What is required
Using the listing below, copy exactly the lines from the one containing "You are a computer-use agent. Image resolution: width=1095" to the one containing "You are a computer-use agent. The image", both lines included, and no others.

Data records
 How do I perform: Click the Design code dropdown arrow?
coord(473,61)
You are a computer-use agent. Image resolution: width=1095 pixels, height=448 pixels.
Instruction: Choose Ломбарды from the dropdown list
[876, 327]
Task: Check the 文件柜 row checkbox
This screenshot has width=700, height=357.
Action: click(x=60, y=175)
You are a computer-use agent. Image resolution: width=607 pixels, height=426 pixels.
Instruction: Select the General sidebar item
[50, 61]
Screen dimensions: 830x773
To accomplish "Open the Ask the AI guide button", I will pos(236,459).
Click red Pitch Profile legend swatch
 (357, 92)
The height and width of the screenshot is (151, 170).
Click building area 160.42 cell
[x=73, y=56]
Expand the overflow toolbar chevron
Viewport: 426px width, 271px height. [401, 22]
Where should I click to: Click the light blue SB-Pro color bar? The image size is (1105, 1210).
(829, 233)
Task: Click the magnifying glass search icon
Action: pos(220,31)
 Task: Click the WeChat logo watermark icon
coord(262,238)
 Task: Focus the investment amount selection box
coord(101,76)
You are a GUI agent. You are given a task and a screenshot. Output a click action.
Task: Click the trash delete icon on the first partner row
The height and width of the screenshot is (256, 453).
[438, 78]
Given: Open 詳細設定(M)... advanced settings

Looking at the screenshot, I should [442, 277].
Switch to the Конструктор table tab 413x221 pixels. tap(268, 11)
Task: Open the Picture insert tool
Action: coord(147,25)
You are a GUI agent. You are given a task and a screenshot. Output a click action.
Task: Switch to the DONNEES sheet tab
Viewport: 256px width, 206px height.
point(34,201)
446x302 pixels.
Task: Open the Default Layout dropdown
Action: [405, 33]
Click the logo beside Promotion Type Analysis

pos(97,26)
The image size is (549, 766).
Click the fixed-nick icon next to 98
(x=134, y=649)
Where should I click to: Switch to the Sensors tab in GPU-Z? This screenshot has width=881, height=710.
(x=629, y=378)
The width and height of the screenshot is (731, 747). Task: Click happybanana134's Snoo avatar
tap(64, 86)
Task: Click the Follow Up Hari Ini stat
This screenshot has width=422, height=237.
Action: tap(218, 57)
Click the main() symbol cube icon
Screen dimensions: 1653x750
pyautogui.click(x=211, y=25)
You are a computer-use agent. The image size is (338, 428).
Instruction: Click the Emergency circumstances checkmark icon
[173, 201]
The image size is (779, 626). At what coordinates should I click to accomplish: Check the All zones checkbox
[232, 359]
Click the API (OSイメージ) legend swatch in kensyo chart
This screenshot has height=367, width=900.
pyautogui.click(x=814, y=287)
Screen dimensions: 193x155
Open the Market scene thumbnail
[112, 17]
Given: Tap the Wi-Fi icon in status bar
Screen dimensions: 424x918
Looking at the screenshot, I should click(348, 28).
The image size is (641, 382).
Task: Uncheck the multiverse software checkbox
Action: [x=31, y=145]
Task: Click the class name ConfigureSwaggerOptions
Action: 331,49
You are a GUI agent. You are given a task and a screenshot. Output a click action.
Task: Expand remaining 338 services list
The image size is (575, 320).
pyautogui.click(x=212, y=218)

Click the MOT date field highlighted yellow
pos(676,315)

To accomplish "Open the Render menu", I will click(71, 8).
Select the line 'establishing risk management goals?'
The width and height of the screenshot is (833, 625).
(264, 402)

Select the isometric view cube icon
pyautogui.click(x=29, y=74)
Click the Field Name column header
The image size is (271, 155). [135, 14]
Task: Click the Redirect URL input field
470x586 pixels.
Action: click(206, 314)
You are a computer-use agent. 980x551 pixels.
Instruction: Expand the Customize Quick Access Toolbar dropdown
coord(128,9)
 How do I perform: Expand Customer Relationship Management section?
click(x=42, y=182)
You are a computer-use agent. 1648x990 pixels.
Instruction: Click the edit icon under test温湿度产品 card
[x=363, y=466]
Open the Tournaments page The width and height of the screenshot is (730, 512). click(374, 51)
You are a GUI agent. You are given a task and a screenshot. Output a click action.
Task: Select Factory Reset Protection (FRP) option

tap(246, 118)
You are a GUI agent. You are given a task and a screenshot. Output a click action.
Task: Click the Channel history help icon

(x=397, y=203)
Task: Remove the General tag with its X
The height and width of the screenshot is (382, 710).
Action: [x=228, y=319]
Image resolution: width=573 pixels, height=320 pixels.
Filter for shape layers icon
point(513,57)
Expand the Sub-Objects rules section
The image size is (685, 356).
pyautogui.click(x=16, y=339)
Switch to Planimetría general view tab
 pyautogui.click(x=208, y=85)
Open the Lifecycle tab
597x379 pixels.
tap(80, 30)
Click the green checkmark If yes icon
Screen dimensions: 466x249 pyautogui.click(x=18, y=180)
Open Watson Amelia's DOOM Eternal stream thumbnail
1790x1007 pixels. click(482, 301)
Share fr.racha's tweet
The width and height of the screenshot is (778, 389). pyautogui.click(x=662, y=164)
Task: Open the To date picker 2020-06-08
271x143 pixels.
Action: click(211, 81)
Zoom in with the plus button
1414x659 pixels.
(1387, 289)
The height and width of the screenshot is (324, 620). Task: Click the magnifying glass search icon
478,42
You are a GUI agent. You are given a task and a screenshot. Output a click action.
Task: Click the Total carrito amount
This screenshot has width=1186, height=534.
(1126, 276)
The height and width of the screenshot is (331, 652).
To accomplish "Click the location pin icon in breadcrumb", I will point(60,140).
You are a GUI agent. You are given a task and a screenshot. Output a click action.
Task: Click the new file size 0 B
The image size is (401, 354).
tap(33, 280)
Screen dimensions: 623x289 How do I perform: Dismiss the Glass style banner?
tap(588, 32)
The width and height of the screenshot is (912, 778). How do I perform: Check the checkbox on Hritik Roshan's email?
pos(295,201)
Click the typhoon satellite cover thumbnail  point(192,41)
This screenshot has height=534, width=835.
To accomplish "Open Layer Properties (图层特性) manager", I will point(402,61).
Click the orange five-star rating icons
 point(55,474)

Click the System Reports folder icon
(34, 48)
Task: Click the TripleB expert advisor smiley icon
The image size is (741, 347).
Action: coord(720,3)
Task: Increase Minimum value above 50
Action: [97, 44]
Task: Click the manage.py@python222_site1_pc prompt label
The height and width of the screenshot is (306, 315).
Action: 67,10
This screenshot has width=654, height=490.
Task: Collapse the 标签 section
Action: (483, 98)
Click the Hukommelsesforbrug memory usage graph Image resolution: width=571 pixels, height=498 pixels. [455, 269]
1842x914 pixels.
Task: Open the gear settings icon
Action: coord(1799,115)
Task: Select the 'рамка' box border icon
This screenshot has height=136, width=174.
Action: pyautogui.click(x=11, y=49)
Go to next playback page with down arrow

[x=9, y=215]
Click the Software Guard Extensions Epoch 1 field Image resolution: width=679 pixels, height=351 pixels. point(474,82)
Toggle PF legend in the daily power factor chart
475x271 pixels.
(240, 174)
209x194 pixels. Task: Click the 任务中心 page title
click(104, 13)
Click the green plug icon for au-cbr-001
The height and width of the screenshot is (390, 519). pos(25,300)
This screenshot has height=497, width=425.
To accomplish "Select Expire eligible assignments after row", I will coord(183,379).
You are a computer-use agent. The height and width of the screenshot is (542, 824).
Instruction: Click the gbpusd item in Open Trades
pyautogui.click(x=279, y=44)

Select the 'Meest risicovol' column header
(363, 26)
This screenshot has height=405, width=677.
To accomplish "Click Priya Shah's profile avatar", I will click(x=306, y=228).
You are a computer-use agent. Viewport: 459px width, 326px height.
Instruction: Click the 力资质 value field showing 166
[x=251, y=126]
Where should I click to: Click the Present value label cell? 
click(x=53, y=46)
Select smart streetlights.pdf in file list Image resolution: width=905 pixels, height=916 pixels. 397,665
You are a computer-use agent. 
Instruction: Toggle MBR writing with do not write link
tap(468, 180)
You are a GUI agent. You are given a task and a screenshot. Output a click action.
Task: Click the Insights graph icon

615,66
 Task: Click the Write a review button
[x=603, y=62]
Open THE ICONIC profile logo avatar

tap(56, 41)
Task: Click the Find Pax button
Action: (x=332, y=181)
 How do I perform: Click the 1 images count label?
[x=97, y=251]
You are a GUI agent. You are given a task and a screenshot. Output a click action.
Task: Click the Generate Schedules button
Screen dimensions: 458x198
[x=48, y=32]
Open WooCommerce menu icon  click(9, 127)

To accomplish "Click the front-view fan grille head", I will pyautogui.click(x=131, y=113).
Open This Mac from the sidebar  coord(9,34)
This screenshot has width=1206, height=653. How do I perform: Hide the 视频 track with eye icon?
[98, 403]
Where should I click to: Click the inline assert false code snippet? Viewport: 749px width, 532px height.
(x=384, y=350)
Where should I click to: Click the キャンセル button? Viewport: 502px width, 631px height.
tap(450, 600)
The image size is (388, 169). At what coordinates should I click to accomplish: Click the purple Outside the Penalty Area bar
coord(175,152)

Response area
You are a computer-use agent. Image resolution: width=1095 pixels, height=448 pixels.
Instruction: Choose Ломбарды from the dropdown list
[876, 327]
Task: Check the 文件柜 row checkbox
This screenshot has width=700, height=357.
Action: click(x=60, y=175)
You are a computer-use agent. Image resolution: width=607 pixels, height=426 pixels.
Instruction: Select the General sidebar item
[50, 61]
Screen dimensions: 830x773
To accomplish "Open the Ask the AI guide button", I will pos(236,459).
Click red Pitch Profile legend swatch
 (357, 92)
The height and width of the screenshot is (151, 170).
Click building area 160.42 cell
[x=73, y=56]
Expand the overflow toolbar chevron
Viewport: 426px width, 271px height. [401, 22]
Where should I click to: Click the light blue SB-Pro color bar? The image size is (1105, 1210).
(829, 233)
Task: Click the magnifying glass search icon
Action: pos(220,31)
 Task: Click the WeChat logo watermark icon
coord(262,238)
 Task: Focus the investment amount selection box
coord(101,76)
You are a GUI agent. You are given a task and a screenshot. Output a click action.
Task: Click the trash delete icon on the first partner row
The height and width of the screenshot is (256, 453).
[438, 78]
Given: Open 詳細設定(M)... advanced settings

Looking at the screenshot, I should [442, 277].
Switch to the Конструктор table tab 413x221 pixels. tap(268, 11)
Task: Open the Picture insert tool
Action: coord(147,25)
You are a GUI agent. You are given a task and a screenshot. Output a click action.
Task: Switch to the DONNEES sheet tab
Viewport: 256px width, 206px height.
point(34,201)
446x302 pixels.
Task: Open the Default Layout dropdown
Action: [405, 33]
Click the logo beside Promotion Type Analysis

pos(97,26)
The image size is (549, 766).
Click the fixed-nick icon next to 98
(x=134, y=649)
Where should I click to: Switch to the Sensors tab in GPU-Z? This screenshot has width=881, height=710.
(x=629, y=378)
The width and height of the screenshot is (731, 747). Task: Click happybanana134's Snoo avatar
tap(64, 86)
Task: Click the Follow Up Hari Ini stat
This screenshot has width=422, height=237.
Action: tap(218, 57)
Click the main() symbol cube icon
Screen dimensions: 1653x750
pyautogui.click(x=211, y=25)
You are a computer-use agent. The image size is (338, 428).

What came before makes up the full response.